Mostly, I love the wonder, the joy and the anticipation I see ignited in my girls in such sweet and innocent ways.
So, little by little every year, I am shedding layers of frustration and angst over the way our culture has managed to distort the simplest messages of good will and giving to fit its capitalist agenda and replacing them with the change I want to see.
Because the truth is, without inner peace, this is about as good as it gets, and peace as fantasy is not exactly what I believe the world to be starved for…
And unless I manifest true joy in my own life, I might as well be endorsing this version…
And until I can learn to love without judgement, I am simply contributing to the confusion responsible for this…
This is our third holiday season in Mexico. The first year, we did almost nothing as a much needed break from the seasonal hustle we’d grown weary of in Austin. Last year, I made a few gifts and we enjoyed a truly sweet Christmas in San Cristóbal.
This year, as we’re settling into our new home and town (and as projects are suddenly more doable without toddlers underfoot or babies on my hip), I’m ready to spice it up just a bit and add a few elements we’ve enjoyed in Christmases past:
We’re making ornaments for our barren tree,
I’m knitting up some of my favorite merino…

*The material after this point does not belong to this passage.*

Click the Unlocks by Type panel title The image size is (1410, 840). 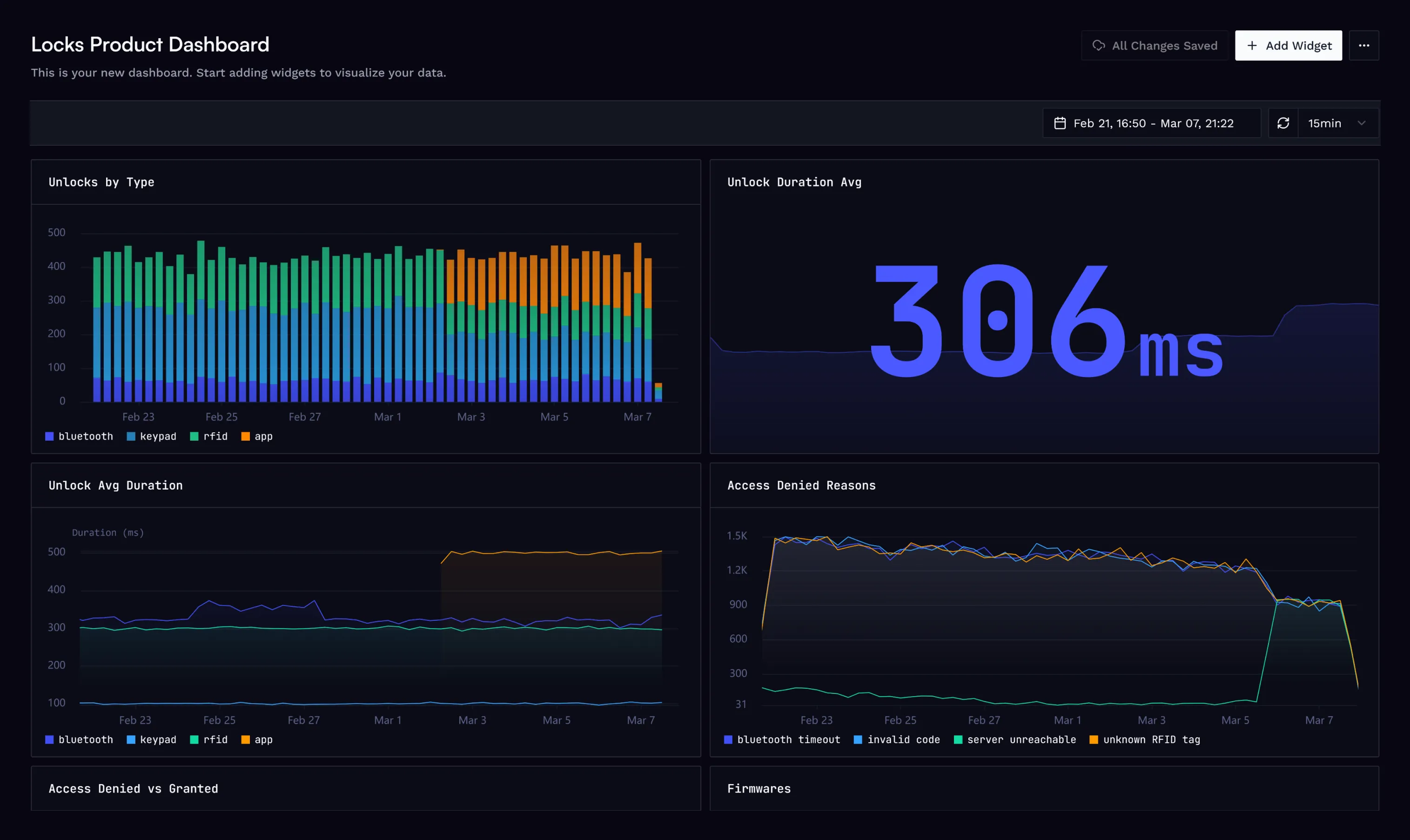(x=101, y=182)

and reflectively repurposing outgrown baby clothes (updates to follow)…
(…though only after she’s adequately convinced they no longer fit).

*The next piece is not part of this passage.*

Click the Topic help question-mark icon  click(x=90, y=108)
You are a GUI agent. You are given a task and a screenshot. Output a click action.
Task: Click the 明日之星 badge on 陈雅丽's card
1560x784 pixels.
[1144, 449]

Next week, we’ll bake for for friends and neighbors, ready ourselves for Sigorni’s arrival (!!!!) and cozy in beside the fire to keep warm relax on the beach and try to keep cool. Who says sand can’t fulfill dreams of a White Christmas?
As for the overwhelming message coming to me this season? It isn’t so much about what I don’t like about something, as how I choose to fill its place once I let it go.

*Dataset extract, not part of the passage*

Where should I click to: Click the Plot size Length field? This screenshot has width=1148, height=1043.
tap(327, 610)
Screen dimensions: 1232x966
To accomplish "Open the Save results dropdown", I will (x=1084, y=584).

Here’s to making light of this Christmas season.
Good stuff! Check out http://www.adventconspiracy.org/
It is a Christian based movement to spend less on ourselves and give more to world needs. Two churches started it, but it is now an international movement. A good start…and refreshing.
I’ve recently discovered your site and have found it a great read. I find my self shaking my head in agreement and saying “Yes! Yes! Yes!” to each post.
When my son was born I decided “Santa” would only bring a classic book of literature to add to his library, he’s now 10, will still says he believes in Santa and spends all of Christmas day reading. It’s one of the best decisions I’ve made as a mother and I’ve continued it with my 5 year old daughter.
Thank you so much for sharing on your blog and I look forward to reading more.
Oh, I struggle with Christmas too… With all the consumerism, the fast-paced running around (trying to be at 3 different cities over 36 hours) and all that you said so well. Here in Brazil we celebrate during the summer, which means we have to mash all the merry making with unbearable heat (“Isn’t Santa hot mommy, wearing boots?”), the end of the school year and beginning of summer vacation and the New Years holiday, which is like the 4th of July for us, everybody battling 12 hour-drives to get to the beach. It is just too much! Even though we are taking it slower this year (fewer gifts, fewer parties) it’s still too much for our quiet loving little family. What we are really looking forward is a Solstice picnic at the beach and a water balloon fight to celebrate the summer, I hope we can make it happen, between all the craziness. And maybe that’s all we’ll do next year, start building our own traditions and choosing more carefully what to say yes to. Our most special Christmas so far was spent just the three of us (me, my husband and my son), while we were living abroad, in Germany. Very few and special gifts, some twinkle lights, a simple meal and a winter walk. As much as I enjoy being close to family and friends again, here in Brazil, I definitely feel the need to slow down and make Christmas more simple!